- Born: 4 September 1970 (age 55) Achi, Oji River, Enugu, Nigeria
- Education: University of Nigeria (MBBS) University of Nigeria Teaching Hospital (FMCPaed.) University of Liverpool (MPH)

= Agozie Ubesie =

Agozie Chukwunedum Ubesie is a professor of pediatrics in the department of Paediatrics, College of Medicine, University of Nigeria Teaching Hospital. He is the current Dean of the Department of Medicine and Surgery.

== Career ==
Ubesie is the coordinator of the Comprehensive Paediatric HIV and AIDS Management (COMPHAM) Research Group of the University of Nigeria, focused on understanding the peculiarities of paediatric HIV and AIDS in Africa. As a Paediatrics Consultant, he is affiliated to the Cincinnati Children's Hospital Medical Center and the Griggs Specialist Hospital, Lagos, and he is known for researches on micro-nutrient deficiencies.

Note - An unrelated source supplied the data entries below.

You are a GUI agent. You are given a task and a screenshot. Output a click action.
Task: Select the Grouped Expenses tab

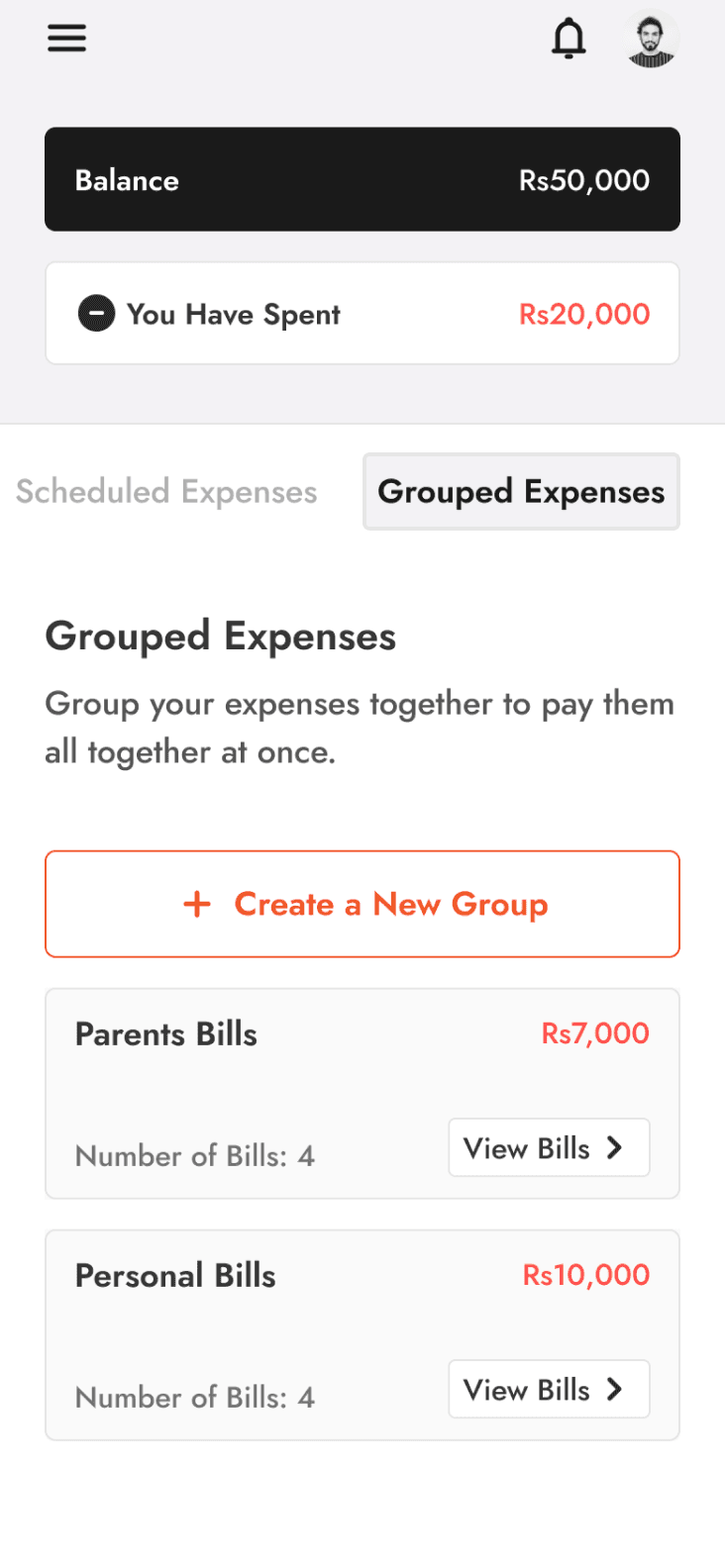[521, 492]
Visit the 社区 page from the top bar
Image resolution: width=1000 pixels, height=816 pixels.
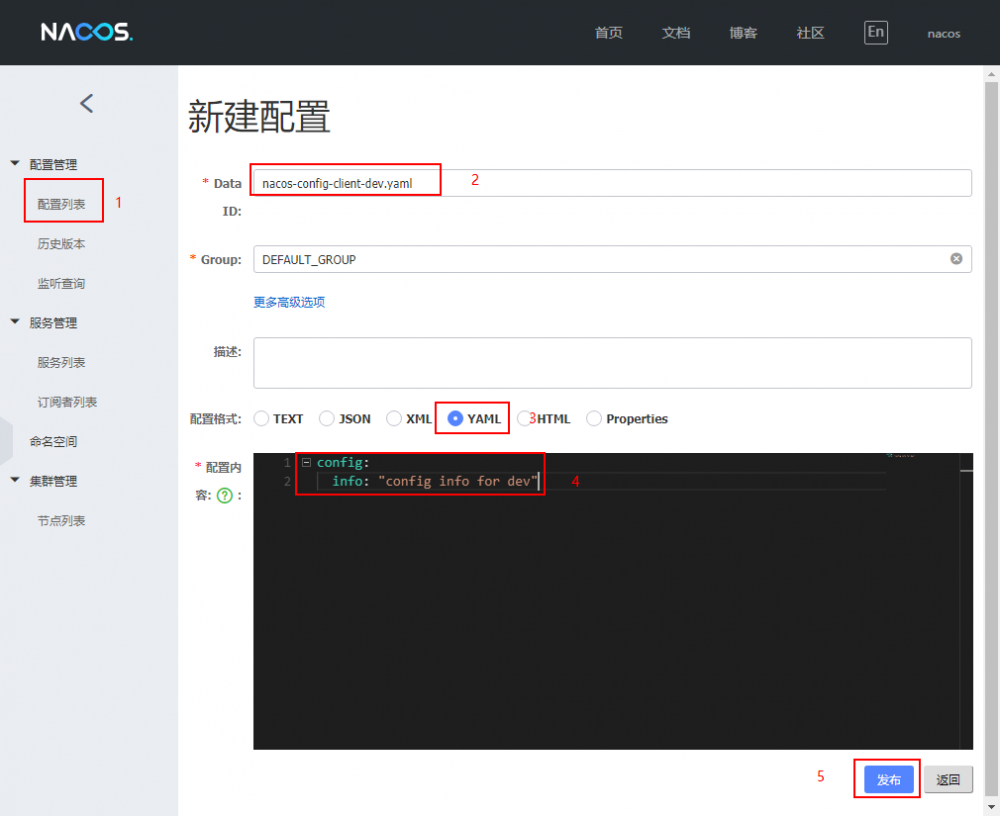[x=809, y=33]
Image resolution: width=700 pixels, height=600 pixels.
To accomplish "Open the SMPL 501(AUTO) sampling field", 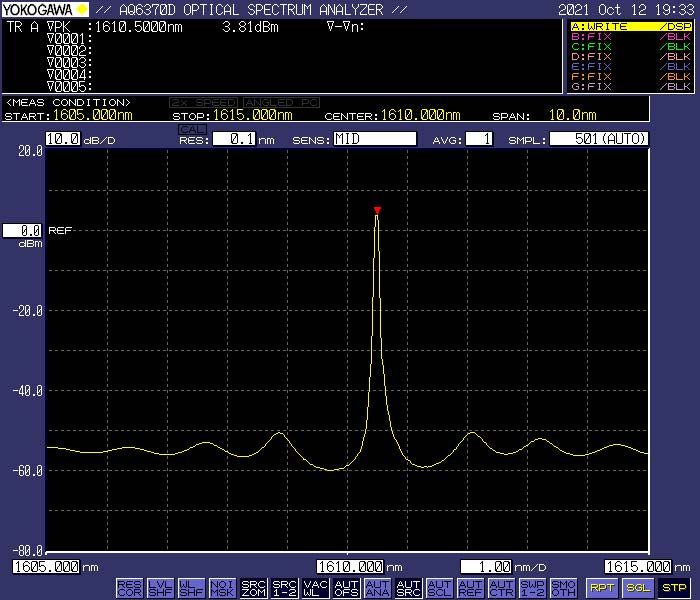I will pos(599,139).
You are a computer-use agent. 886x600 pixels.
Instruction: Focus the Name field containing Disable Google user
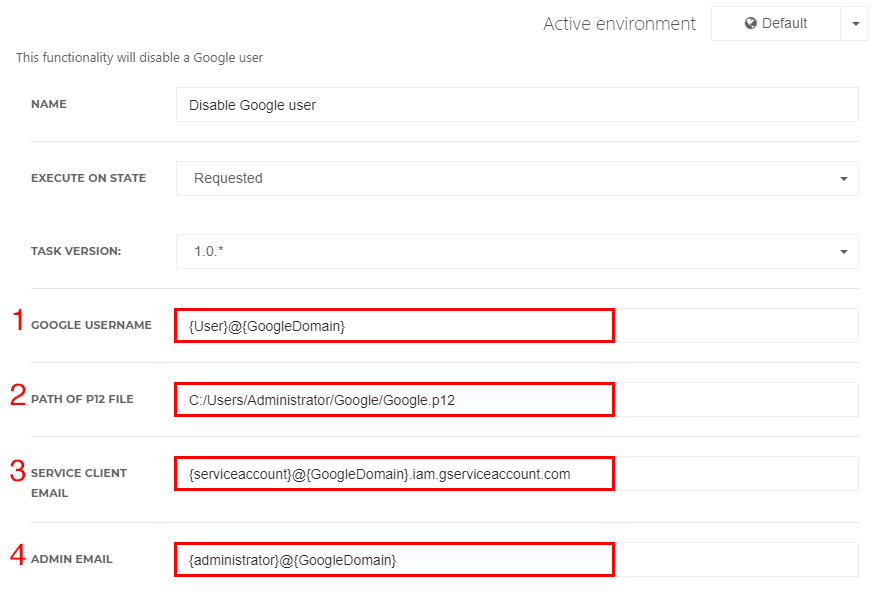click(x=517, y=105)

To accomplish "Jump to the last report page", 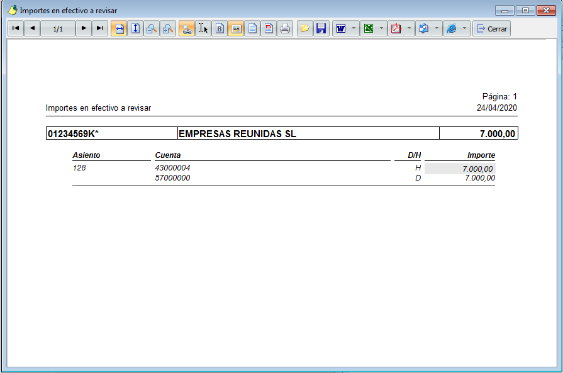I will tap(100, 28).
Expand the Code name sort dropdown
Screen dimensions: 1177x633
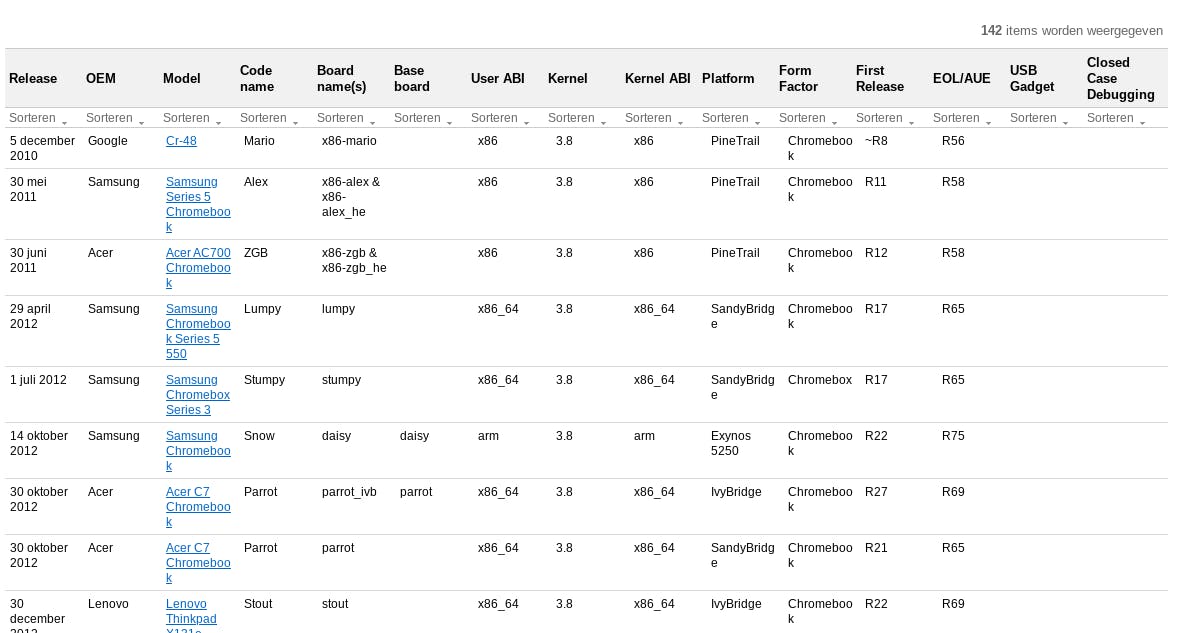tap(269, 118)
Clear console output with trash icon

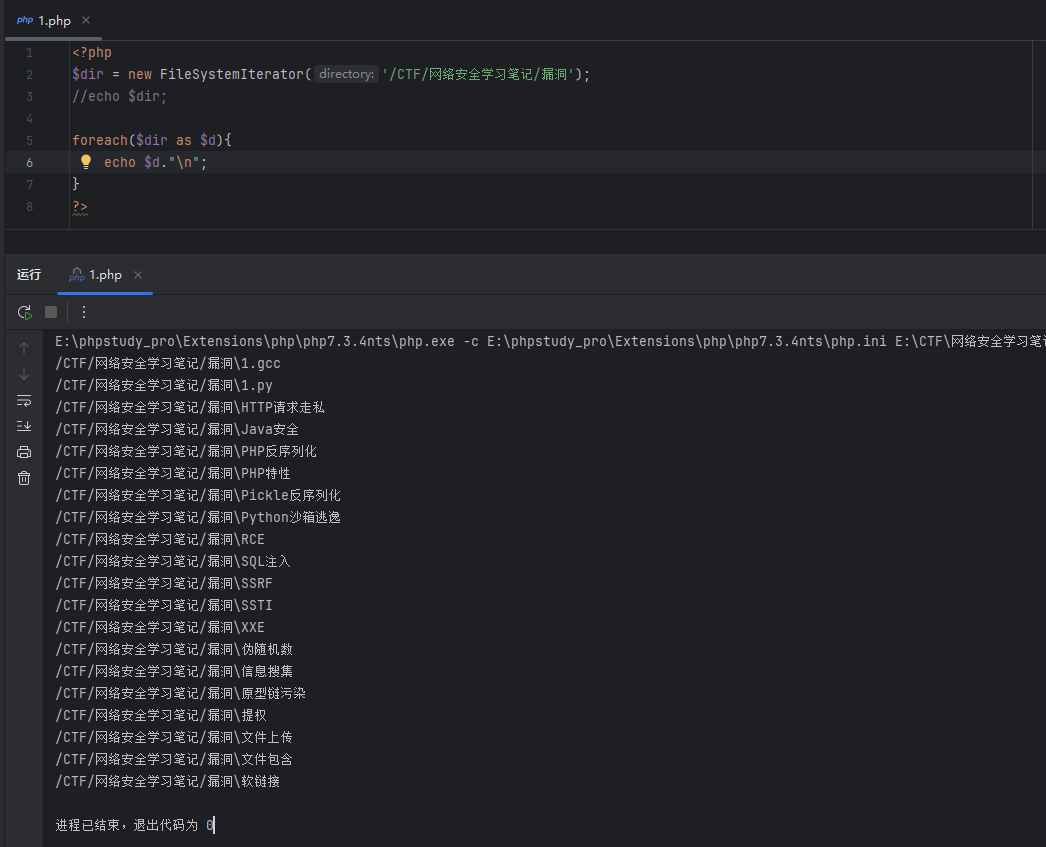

Agozie is the secretary of the Faculty of Paediatrics, National Postgraduate Medical College of Nigeria. He is a Fellow of the West African College of Physicians, and he won the 2015 best academic staff award of the University of Nigeria.

On 28 September 2023, at the Moot Court Hall of the University of Nigeria Enugu Campus, Ubesie delivered the 191st Inaugural Lecture of the University of Nigeria entitled, The Burden of Childhood Malnutrition and the Bane of a Developing Economy: Breaking the Barriers to Ending a Cycle.